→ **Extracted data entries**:
********************

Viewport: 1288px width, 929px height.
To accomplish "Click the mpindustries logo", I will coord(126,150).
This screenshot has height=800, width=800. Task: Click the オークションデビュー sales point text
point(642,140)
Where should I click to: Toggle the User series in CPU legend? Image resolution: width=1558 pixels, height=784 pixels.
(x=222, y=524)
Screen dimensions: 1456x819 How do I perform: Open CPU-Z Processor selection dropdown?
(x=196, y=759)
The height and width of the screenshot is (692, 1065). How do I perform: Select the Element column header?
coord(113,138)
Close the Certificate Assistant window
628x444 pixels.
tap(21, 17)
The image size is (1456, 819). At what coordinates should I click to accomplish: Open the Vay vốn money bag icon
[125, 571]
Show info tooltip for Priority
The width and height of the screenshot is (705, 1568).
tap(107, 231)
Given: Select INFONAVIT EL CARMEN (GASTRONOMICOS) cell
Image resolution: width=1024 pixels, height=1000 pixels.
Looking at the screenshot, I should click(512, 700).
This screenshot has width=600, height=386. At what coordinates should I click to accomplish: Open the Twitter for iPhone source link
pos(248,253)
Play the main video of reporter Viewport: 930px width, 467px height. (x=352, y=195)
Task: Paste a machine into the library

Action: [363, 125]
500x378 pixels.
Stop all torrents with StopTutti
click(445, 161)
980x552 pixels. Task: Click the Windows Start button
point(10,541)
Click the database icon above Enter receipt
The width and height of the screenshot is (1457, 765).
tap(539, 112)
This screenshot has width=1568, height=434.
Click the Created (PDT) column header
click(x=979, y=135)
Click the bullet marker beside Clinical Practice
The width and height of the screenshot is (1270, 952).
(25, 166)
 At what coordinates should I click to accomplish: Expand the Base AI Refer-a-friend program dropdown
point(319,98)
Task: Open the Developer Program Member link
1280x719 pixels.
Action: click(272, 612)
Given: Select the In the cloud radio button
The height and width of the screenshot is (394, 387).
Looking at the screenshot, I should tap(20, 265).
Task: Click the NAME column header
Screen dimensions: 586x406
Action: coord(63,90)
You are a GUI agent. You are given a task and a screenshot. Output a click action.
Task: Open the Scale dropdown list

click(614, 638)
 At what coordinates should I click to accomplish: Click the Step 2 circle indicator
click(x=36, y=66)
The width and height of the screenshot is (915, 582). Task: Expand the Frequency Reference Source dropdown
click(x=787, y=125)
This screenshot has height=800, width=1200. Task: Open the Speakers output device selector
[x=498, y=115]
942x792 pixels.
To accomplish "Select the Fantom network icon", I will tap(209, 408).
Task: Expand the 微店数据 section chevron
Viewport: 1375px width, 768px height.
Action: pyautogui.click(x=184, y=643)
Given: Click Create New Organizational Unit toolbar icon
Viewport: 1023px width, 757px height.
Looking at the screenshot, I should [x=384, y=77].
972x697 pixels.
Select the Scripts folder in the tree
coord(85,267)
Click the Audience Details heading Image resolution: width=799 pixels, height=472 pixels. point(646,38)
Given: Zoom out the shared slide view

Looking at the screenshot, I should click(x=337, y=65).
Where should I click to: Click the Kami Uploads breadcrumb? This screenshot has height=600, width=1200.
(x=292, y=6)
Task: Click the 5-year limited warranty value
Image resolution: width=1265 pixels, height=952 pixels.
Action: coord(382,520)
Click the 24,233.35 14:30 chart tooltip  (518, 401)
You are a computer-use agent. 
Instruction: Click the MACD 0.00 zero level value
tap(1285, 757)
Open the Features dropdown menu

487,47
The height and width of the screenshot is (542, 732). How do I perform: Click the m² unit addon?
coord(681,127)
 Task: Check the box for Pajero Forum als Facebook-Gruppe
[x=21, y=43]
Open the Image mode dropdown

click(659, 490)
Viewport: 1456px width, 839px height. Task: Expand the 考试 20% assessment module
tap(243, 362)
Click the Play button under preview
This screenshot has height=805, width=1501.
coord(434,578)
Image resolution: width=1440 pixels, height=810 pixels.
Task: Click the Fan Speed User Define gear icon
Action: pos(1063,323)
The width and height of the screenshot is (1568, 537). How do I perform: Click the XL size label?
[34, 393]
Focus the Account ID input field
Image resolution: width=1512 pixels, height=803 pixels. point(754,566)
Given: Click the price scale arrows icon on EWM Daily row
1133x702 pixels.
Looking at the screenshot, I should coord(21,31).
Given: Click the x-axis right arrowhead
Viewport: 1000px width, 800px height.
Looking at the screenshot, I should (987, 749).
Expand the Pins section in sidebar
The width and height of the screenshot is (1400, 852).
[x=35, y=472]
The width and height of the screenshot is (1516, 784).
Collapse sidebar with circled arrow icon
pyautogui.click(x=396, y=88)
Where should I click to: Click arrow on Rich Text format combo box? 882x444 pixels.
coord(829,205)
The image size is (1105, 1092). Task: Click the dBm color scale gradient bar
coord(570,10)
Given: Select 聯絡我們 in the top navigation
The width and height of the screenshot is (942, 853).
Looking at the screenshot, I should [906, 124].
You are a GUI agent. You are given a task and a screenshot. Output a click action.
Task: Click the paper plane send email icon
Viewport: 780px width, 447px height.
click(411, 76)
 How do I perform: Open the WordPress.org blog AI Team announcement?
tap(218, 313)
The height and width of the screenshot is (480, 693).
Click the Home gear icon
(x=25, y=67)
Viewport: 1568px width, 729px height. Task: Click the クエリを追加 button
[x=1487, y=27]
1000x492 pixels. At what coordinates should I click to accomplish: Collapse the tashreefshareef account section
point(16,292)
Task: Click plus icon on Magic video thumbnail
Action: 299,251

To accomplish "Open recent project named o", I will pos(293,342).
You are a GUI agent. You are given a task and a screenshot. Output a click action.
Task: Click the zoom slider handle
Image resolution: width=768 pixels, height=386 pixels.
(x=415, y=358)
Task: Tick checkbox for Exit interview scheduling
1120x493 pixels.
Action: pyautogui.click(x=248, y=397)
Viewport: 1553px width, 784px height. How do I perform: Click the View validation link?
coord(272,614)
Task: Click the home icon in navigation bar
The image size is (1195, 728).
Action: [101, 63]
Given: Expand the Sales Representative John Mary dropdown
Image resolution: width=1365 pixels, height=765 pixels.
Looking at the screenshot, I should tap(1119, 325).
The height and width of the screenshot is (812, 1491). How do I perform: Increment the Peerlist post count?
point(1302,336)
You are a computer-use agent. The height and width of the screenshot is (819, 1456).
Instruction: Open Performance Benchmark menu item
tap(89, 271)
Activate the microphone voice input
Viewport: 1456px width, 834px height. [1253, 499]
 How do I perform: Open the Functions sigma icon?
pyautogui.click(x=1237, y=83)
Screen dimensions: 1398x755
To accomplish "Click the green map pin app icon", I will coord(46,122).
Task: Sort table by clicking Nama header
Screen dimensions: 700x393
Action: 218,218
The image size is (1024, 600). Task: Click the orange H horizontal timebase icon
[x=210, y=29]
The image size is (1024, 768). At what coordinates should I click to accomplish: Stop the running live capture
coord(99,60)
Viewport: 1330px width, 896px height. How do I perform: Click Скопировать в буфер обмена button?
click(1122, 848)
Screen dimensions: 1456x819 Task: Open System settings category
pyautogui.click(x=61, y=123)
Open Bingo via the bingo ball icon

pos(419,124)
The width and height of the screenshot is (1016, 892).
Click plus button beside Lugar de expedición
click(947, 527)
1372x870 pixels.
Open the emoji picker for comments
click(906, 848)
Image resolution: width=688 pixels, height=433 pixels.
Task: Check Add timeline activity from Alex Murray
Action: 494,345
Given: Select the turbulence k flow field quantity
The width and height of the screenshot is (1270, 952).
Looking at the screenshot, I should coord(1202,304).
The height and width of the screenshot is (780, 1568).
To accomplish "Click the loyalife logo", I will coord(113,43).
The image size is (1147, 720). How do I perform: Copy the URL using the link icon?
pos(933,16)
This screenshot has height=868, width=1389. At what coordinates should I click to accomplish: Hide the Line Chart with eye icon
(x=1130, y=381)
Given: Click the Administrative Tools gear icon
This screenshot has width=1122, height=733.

********************

→ **Written problem**:
Begin at the line that has "The width and height of the screenshot is (1516, 784)." and stop after the line that has "point(1302,336)". Write those lines out again, swapping "Viewport" for "Display" and leaving everything else unchanged.

→ **Exercise answer**:
The width and height of the screenshot is (1516, 784).
Collapse sidebar with circled arrow icon
pyautogui.click(x=396, y=88)
Where should I click to: Click arrow on Rich Text format combo box? 882x444 pixels.
coord(829,205)
The image size is (1105, 1092). Task: Click the dBm color scale gradient bar
coord(570,10)
Given: Select 聯絡我們 in the top navigation
The width and height of the screenshot is (942, 853).
Looking at the screenshot, I should [906, 124].
You are a GUI agent. You are given a task and a screenshot. Output a click action.
Task: Click the paper plane send email icon
Display: 780px width, 447px height.
click(411, 76)
 How do I perform: Open the WordPress.org blog AI Team announcement?
tap(218, 313)
The height and width of the screenshot is (480, 693).
Click the Home gear icon
(x=25, y=67)
Display: 1568px width, 729px height. Task: Click the クエリを追加 button
[x=1487, y=27]
1000x492 pixels. At what coordinates should I click to accomplish: Collapse the tashreefshareef account section
point(16,292)
Task: Click plus icon on Magic video thumbnail
Action: 299,251

To accomplish "Open recent project named o", I will pos(293,342).
You are a GUI agent. You are given a task and a screenshot. Output a click action.
Task: Click the zoom slider handle
Image resolution: width=768 pixels, height=386 pixels.
(x=415, y=358)
Task: Tick checkbox for Exit interview scheduling
1120x493 pixels.
Action: pyautogui.click(x=248, y=397)
Display: 1553px width, 784px height. How do I perform: Click the View validation link?
coord(272,614)
Task: Click the home icon in navigation bar
The image size is (1195, 728).
Action: [101, 63]
Given: Expand the Sales Representative John Mary dropdown
Image resolution: width=1365 pixels, height=765 pixels.
Looking at the screenshot, I should tap(1119, 325).
The height and width of the screenshot is (812, 1491). How do I perform: Increment the Peerlist post count?
point(1302,336)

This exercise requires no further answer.